APCV2014 Note

Winawer

fMRI spatial summation is sublinear and pRF nonlinearity has a compressive nonlinearity.

Second order contrast (Kay et al. 2013, PLOS Computational Biology): V1 front end -> second order contrast (RMS contrast) -> decompose to low and high 2nd order contrast component -> predicted response.  The same model fits fMRI and eCog data.

Kreigeskorte

Cichy et al (2014, Nature neuroscience) showed MEG representation dynamics in which the correlation between the MEG response to different types of objects emerges at different time points.

Current computational models for vision cannot explain IT. They are all less categorical than IT.  He proposed a forward multiple convolution model to explain it.

Ziemba

V2 model: Nature image=> V1 model<==> iterative synthesis with filtered noise -> V2 model (correlation across position, orientation an scale <==> iterative synthesis with white  noise.

The measured naturalness of random noise pattern from different texture family. They found that V2 response is affected by naturalness of the texture  (between 150-250ms after stimulus onset). fMRI also showed V2 and V3 response correlated strongly  with naturalness.

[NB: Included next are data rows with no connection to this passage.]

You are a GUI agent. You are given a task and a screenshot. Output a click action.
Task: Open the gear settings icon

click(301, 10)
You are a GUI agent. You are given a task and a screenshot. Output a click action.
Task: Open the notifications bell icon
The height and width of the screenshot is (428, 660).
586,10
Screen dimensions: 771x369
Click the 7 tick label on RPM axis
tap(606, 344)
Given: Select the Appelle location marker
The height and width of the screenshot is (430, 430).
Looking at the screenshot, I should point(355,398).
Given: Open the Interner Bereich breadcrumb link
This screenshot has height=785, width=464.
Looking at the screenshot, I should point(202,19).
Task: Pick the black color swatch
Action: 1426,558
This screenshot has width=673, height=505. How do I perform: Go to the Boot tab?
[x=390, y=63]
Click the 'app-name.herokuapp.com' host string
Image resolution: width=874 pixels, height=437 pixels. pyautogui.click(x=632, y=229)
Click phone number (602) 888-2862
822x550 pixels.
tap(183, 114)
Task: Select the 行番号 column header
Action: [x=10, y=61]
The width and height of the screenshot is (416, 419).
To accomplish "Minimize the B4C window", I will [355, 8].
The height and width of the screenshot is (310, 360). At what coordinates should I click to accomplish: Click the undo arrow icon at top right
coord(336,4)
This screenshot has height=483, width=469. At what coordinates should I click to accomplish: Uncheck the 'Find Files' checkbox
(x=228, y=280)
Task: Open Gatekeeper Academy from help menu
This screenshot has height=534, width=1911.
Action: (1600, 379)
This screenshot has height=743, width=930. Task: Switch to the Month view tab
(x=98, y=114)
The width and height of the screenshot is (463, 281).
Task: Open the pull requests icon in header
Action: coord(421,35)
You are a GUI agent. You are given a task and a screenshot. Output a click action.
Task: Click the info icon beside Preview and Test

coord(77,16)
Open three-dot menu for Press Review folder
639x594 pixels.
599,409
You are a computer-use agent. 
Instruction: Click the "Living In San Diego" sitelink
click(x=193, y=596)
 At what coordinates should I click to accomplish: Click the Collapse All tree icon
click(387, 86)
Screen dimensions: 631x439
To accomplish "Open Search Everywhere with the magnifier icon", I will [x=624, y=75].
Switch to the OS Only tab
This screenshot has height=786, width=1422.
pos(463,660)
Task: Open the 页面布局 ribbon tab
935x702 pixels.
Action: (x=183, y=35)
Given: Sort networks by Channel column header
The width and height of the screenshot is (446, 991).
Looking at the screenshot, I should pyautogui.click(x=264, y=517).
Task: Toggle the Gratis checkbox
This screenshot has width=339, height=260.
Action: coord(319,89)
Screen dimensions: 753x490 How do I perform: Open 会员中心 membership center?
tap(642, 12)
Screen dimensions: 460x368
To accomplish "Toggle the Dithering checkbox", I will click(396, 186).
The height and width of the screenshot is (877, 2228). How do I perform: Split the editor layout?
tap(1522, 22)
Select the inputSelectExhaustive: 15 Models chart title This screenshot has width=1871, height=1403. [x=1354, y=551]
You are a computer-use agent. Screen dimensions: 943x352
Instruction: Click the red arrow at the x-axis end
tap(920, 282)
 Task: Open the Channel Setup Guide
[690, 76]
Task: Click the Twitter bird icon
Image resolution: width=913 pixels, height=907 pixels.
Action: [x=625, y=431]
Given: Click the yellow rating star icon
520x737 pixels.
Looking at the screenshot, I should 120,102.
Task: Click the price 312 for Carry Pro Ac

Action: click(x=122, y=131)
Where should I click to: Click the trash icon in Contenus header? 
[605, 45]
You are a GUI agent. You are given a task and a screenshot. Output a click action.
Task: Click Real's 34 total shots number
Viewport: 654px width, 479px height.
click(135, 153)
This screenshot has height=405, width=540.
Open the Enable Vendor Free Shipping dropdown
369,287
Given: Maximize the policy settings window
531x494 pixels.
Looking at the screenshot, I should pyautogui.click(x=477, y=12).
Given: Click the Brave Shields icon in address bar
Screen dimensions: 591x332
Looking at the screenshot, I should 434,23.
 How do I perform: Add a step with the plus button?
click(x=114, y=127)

There is no correlation in V1.  V2 also decode different texture types better.

  

Zaidi suggested that unique colors have no psychophysical color or physiological uniqueness.  Instead, it may related to language. For instance, if one ask an observer to identify a color that is half way between unique colors A and B and between C and D, and find another color that is half way between the two just picked. The match is not the same as picking and C and B and D first. That is (A+B) + (C + D) ~= (A+C) + (B+D). The law of distribution holds only if the observer is instructed to use opponent colors, rather than unique colors.   

Koida et al. demonstrated a glaze illusion in which a white disk appears to be self-illuminated when it is surround by a luminance gradient, but not when it is surrounded by uniform gray. See below

[I am wondering how the effect will hold if the disk and the surround are isoluminance colors].

Isherwood, Schira & Spehar showed that BOLD activation in V1 is a U-shape function of 1/f slope of the (noise) image spectrum. There is an activation in the medial frontal cortex that is correlated with the aesthetic preference to the slope.

Schira constructed a software that can simulate and model BOLD response from an image.

[Schira's model has a good performance to small stimuli. Hence, it may resolve some problems we encountered in the lab on BOLD activation for small stimulus difference]

Beer & Greenlee studied the network of multiple sensory network by combining probabilistic fiber tracing and functional MRI. They seeded a voxel by fMRI, traced fibers from that voxel, and observed the terminations of the fibers. The termination was compared with the fMRI activation and showed a high correlation between the two measurements.